India’s banking sector is set to receive a new safety net, as the Reserve Bank of India (RBI) unveiled a draft framework that would compel every regulated financial institution to install a kill switch for every artificial‑intelligence (AI) model it deploys.

The guidelines, released for public consultation, go beyond a single technical requirement. They mandate human oversight, transparent customer disclosure, a risk‑based tiering system, board‑level approval for high‑risk models, and tighter controls on third‑party AI providers.

A kill switch, in RBI parlance, is a mechanism that lets a bank instantly override, suspend or deactivate an AI model if it produces a harmful or erroneous output. The RBI insists the switch must be “immediately shut down” and operable by any authorized staff member, covering everything from simple spreadsheet calculators to sophisticated generative‑AI systems.

The draft also tackles automation bias—the tendency for bank staff to accept AI recommendations without independent judgment. For customer‑facing AI services, banks must clearly disclose that a customer is interacting with an AI system and must offer the option to switch to a human agent at any point. In this way, the RBI ties model reliability to both internal controls and external transparency.

A key feature of the framework is a risk‑based tiering structure. Each model must be classified by risk level, and that classification determines the intensity of oversight, validation and controls. The RBI requires the risk tier of each model to be reviewed at least once a year. Models that fall into the high‑risk category cannot be cleared by technology or risk teams alone; they must receive approval from the Risk Management Committee of the board.

For the first time, the RBI places AI governance at the board level. The draft calls for a board‑approved Model Risk Management Framework that covers all models, whether built in‑house or sourced from vendors. The board is responsible for setting the institution’s risk appetite for model risk, approving the tiering policy, and ensuring that the framework incorporates stress testing and scenario analysis.

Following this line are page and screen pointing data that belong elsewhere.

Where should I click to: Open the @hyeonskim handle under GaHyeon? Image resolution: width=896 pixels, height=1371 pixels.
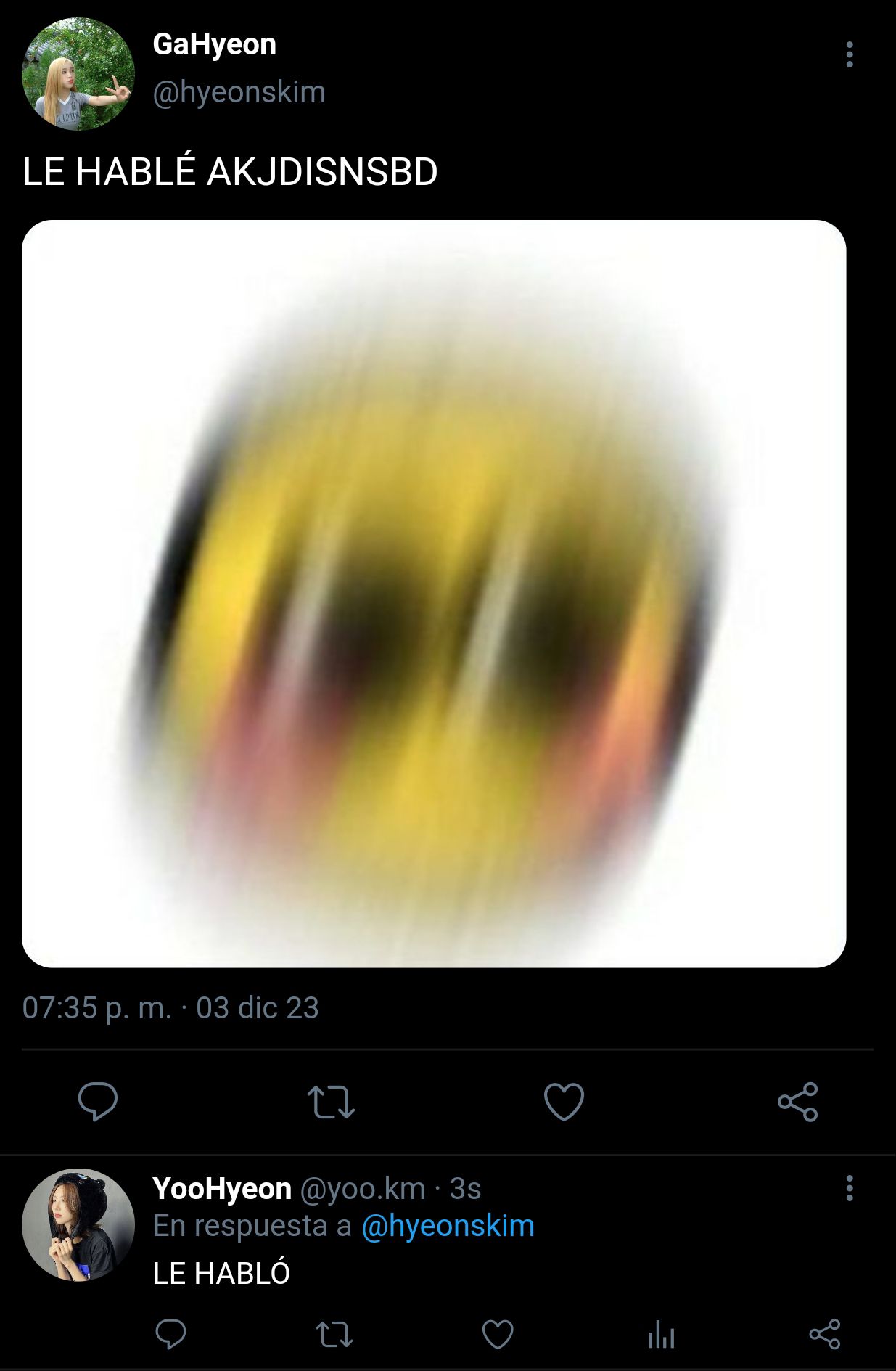(x=239, y=93)
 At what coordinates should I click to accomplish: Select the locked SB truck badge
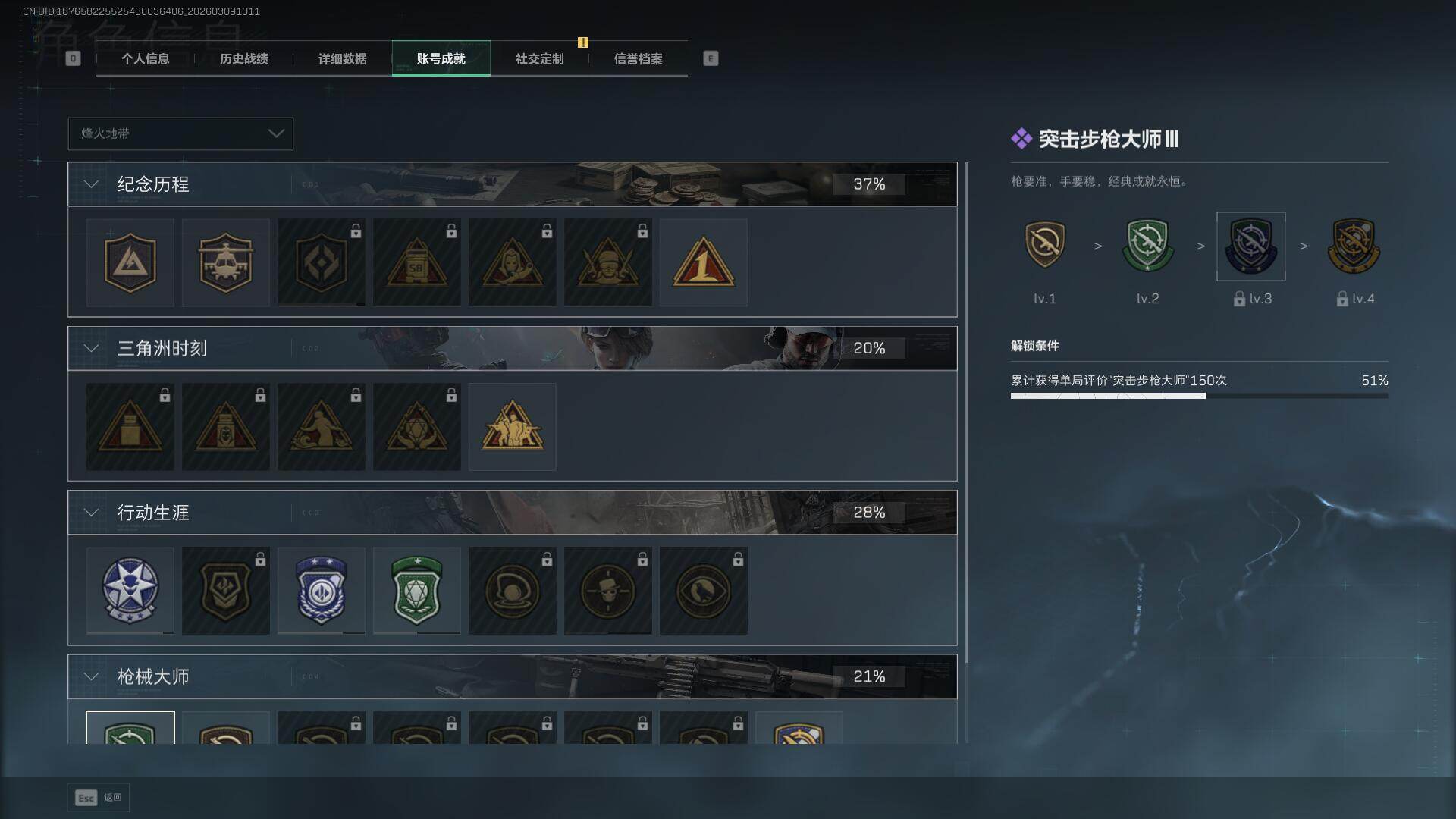pyautogui.click(x=416, y=262)
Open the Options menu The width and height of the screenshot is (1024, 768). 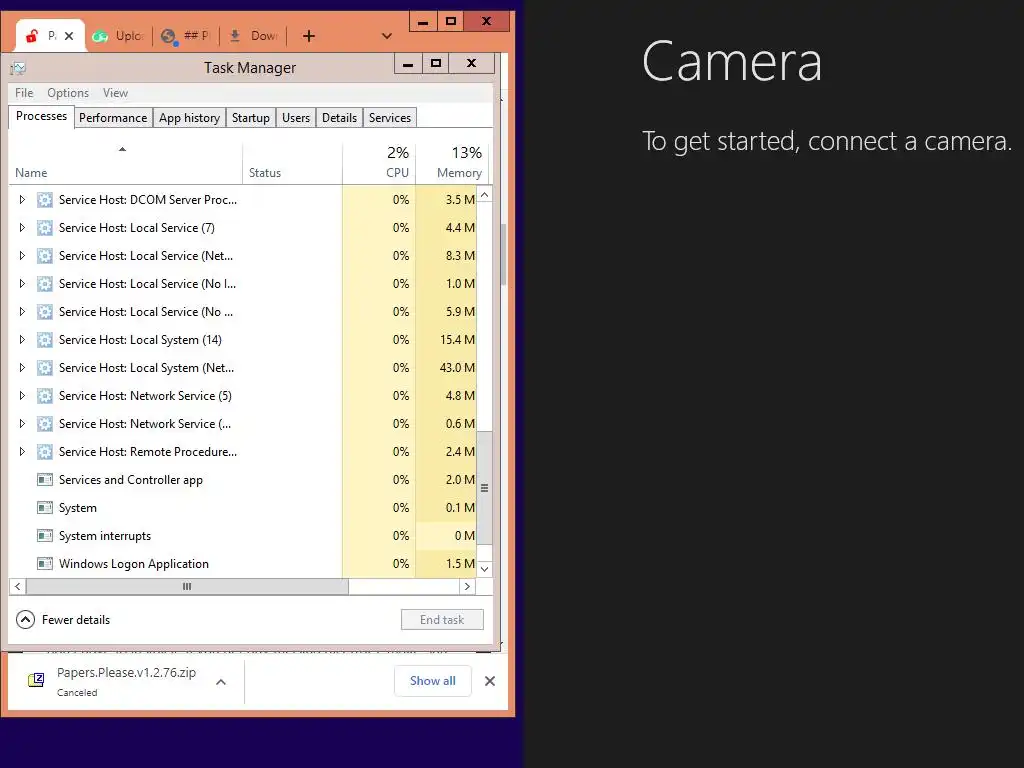pos(68,93)
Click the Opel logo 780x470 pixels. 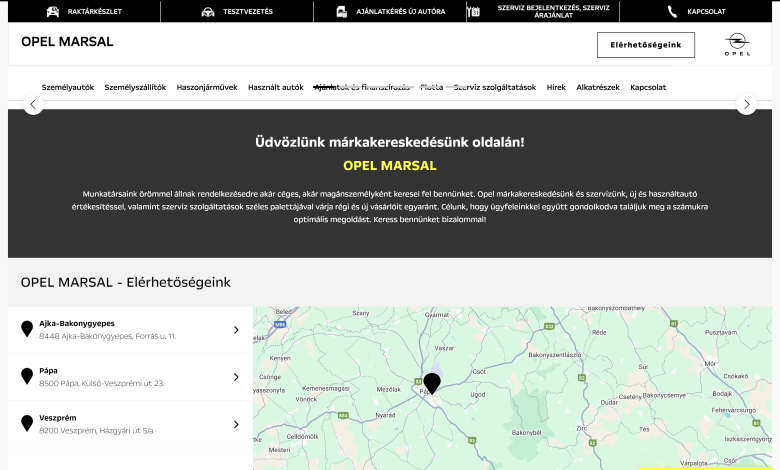(737, 44)
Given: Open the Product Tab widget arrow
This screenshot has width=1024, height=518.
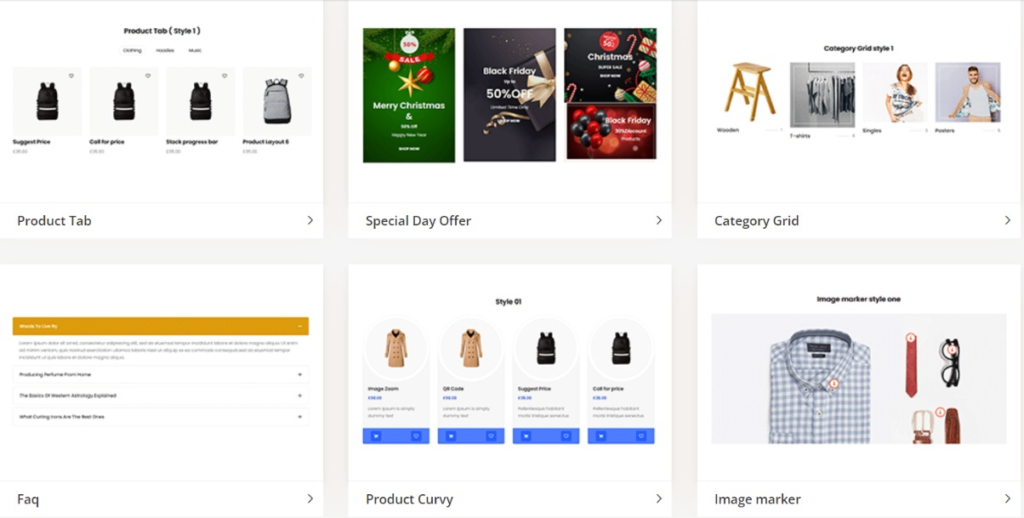Looking at the screenshot, I should coord(310,220).
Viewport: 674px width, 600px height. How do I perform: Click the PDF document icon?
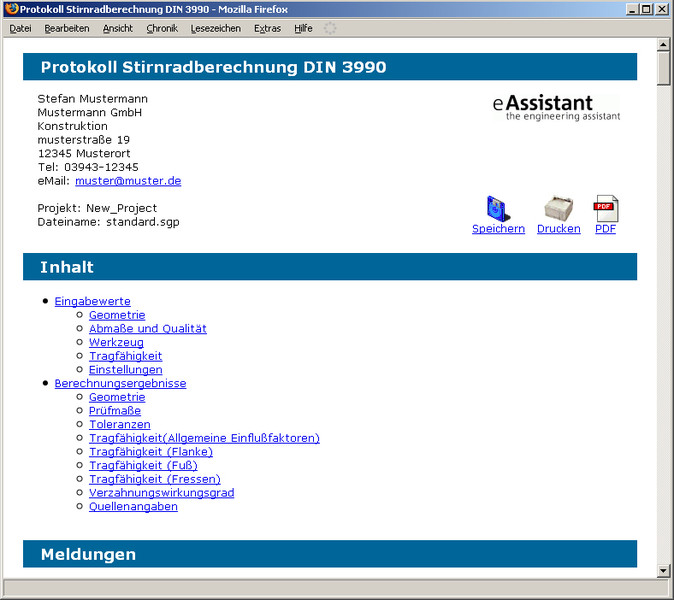pyautogui.click(x=606, y=209)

The guidelines also take a firm stance on third‑party AI models. A regulated entity remains fully accountable for the outcomes of any model it uses, regardless of whether it was developed internally or purchased from a fintech or technology vendor. The RBI specifically flags supply‑chain risk arising from dependence on a limited number of AI providers—a concern that reflects the concentration of advanced AI capabilities in a handful of global companies.

Beyond risk classification, the draft introduces new requirements for explainability, bias and fairness. Banks must define explainability thresholds for all AI models, meaning they must be able to articulate in understandable terms why a particular output was produced. The guidelines also require that bias mitigation and fairness checks be part of the model validation process.

The draft framework is currently open for public comment. The RBI has not yet set a definitive implementation date, but the central bank has indicated that the rules will be rolled out in phases, with the most stringent requirements applied to high‑risk models first. Banks and other regulated entities are expected to begin preparing internal processes and documentation to comply with the new oversight and disclosure obligations.

In summary, the RBI’s draft rules establish a kill‑switch requirement, enforce human oversight and customer disclosure, introduce a risk‑tiering system with board approval for high‑risk models, and tighten accountability for third‑party AI usage. The guidelines also mandate explainability thresholds and bias checks. The framework is still under review, and banks will need to adjust their AI governance structures to meet the new standards once the RBI finalizes the rules.